Segment Start: EXCERPTED TEXT

Six years seems like a blip in a city where New York minutes go by in seconds. But in the lifespan of a voluteer-run community space—that’s primary function is meeting the needs of its neighbors—it’s something to celebrate. So, the fact that Woodbine, which was founded in 2014, is not only surviving during a public health crisis, but expanding its network of support in Ridgewood, Queens is down right remarkable.
Much of its evolution has come in the form of mutual-aid programming. It currently operates a free fridge, runs a food pantry with Hungry Monk Rescue Truck, a local organization that focuses on homeless community outreach and food insecurity, and provides high-speed internet to low-income families in the general vicinity of its physical space on Woodward Avenue. These are just some of the ways its volunteers have pivoted their operation during the pandemic.
To get a better understanding of the how Covid-19 has impacted their community and their work, we spoke to one of Woodbine’s co-founders and organizers, Matt Peterson, as part of our exploration into the future of mutual aid in New York City. Take a closer look at what we’ve uncovered by checking out this Q&A with Crown Heights Mutual Aid and learning more about how a similar group in Gowanus is offering more than free goods and groceries.
Ilana Novick: How have the needs of the community you serve changed over the course of the pandemic?
Matt Peterson: A lot of the mutual-aid work that we’re doing at Woodbine is really just people becoming more present and active in dealing with the economic disparity that already existed in our neighborhood. So it’s under this umbrella, or cover of like covid, but in many ways, it doesn’t have that much to do with the virus itself. We’re not doing health work; we’re doing mostly food work, and that doesn’t really have much bearing on the virus—there was poverty or food insecurity before this pandemic. So I think that’s one of the main things that shifted since March.

Segment End: EXCERPTED TEXT
Segment Start: DATA SECTION

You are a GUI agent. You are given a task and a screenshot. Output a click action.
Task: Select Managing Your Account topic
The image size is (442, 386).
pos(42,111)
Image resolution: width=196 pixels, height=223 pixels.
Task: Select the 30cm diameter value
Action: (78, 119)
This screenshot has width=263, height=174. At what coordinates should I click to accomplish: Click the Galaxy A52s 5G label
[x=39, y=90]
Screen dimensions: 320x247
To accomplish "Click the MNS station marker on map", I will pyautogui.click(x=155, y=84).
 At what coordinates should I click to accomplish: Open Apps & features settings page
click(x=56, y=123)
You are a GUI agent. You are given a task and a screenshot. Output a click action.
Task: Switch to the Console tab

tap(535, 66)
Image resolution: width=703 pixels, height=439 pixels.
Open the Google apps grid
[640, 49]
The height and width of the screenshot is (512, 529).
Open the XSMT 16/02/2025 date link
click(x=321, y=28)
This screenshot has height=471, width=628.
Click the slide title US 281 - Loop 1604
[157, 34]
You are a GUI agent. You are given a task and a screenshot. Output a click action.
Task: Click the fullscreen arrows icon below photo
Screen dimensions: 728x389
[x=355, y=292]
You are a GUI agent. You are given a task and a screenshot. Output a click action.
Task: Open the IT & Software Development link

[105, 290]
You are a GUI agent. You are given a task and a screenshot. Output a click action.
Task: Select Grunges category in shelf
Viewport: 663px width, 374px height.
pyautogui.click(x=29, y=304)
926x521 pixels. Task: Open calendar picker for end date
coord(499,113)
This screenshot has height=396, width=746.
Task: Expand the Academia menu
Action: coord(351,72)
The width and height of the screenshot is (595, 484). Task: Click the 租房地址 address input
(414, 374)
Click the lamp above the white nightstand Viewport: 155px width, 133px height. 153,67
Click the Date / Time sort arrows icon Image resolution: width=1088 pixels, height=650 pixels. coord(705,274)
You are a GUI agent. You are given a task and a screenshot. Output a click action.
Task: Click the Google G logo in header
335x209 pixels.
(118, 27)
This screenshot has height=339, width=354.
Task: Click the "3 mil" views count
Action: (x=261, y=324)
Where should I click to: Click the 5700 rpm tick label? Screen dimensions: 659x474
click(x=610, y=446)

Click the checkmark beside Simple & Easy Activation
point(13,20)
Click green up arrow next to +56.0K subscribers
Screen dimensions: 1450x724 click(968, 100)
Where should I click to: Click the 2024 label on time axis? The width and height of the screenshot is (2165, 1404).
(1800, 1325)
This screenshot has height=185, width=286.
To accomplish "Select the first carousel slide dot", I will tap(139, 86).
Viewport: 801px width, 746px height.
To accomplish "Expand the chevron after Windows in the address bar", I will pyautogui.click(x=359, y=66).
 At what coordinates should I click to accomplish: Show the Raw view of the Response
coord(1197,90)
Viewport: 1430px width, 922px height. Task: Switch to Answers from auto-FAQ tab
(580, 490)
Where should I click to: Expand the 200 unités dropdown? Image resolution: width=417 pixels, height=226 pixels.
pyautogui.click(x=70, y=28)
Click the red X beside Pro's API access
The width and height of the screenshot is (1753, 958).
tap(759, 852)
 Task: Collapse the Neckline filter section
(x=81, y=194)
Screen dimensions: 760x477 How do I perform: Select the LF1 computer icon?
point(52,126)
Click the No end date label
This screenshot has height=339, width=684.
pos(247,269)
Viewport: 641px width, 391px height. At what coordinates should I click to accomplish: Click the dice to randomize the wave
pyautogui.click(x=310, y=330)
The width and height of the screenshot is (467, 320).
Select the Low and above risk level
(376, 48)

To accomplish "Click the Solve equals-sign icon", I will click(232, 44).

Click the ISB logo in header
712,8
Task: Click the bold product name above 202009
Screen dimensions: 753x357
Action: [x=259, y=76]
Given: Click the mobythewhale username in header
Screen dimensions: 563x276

Segment End: DATA SECTION

[TASKS TO CARRY OUT]
1: Name each service the Woodbine article says the space currently operates, runs, or provides.
2: Carry the Woodbine article forward past its final sentence.
The data is material separate from the Woodbine article.

[ANSWERS BY TASK]
1:
- A free fridge
- A food pantry, run with Hungry Monk Rescue Truck
- High-speed internet for low-income families near its physical space on Woodward Avenue

2:
IN: How did the pandemic make problems that already existed more visible?
MP: Because covid was so exceptional and so disastrous as this global emergency, it created a dynamic or framework where things could become more visible, like the food lines, for example, or the kinds of needs or even desperation that was already existing. It created a climate where it was now okay for that to be discussed.
IN: How has the work you’re doing in Ridgewood changed over the past year?
MP: One of the things is that since the beginning to now, we’ve had more than 300 people volunteer with us, which was not normal before—it was kind of a smaller-run, tight-knit group that really maintained the space. And many of those people were also people we met from our food pantry work and other services. So that shifted.
We also started a seed library this spring for people to access free seeds to grow in their backyard or roof or windows or if they have access to community garden plots. Another thing we did was we help schedule vaccine appointments for the elderly people, people for whom English isn’t their first language, or people who didn’t have access to the internet that just didn’t know.
IN: How do you feel about the future of this model of communities helping each other extending beyond the pandemic?
MP: We’re not waiting for the government to do it or waiting for some non-profit, humanitarian charitable organization to come save us necessarily.